Keir Starmer reafirmou neste terça-feira apoio a Kyiv e condicionou qualquer acordo com a Rússia a garantias militares robustas. A postura acontece em meio à pressão dos EUA por um plano de paz apoiado por Trump. Londres sinaliza disposição de integrar tropas a forças multinacionais, desde que haja respaldo ocidental claro.
O chefe da MI6, Blaise Metheweli, alertou que Vladimir Putin busca termos favoráveis e está conduzindo as negociações de forma prolongada. As informações foram divulgadas durante pronunciamento à imprensa britânica. Segundo ele, a percepção de boa-fé de Moscou é contestável.
Em Berlim, o presidente ucraniano Volodymyr Zelenskyy participou de conversas com autoridades alemãs e com representantes de Paris, Bruxelas e Washington. Ele defendeu garantias semelhantes às previstas no Artigo 5 da OTAN e discutiu novas possibilidades de forças multinacionais com apoio ocidental. O objetivo é assegurar defesa coletiva para Kyiv.
Antes dos encontros, Starmer discursou para a comissão de ligação do parlamento. O premiê britânico enfatizou que paz sem garantias duras pode falhar, citando histórico europeu de acordos fracassados. Em paralelo, líderes europeus trabalham para definir o papel de instrumentos de defesa europeus e coordenação com os EUA.

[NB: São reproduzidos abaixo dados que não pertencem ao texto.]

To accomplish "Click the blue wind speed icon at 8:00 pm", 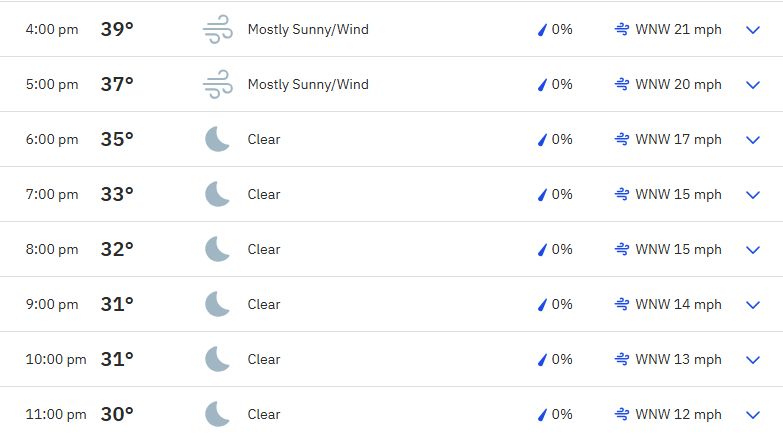I will 622,249.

Garantias de segurança e participação britânica
Zelenskyy também avaliou publicamente a evolução das negociações, destacando avanços porém ressaltando a importância de compromissos concretos. A coalizão de países dispostos a agir no âmbito ocidental é citada como elemento-chave para sustentar qualquer acordo. O Reino Unido reforça a disposição de contribuir com tropas, desde que haja apoio logístico de Washington.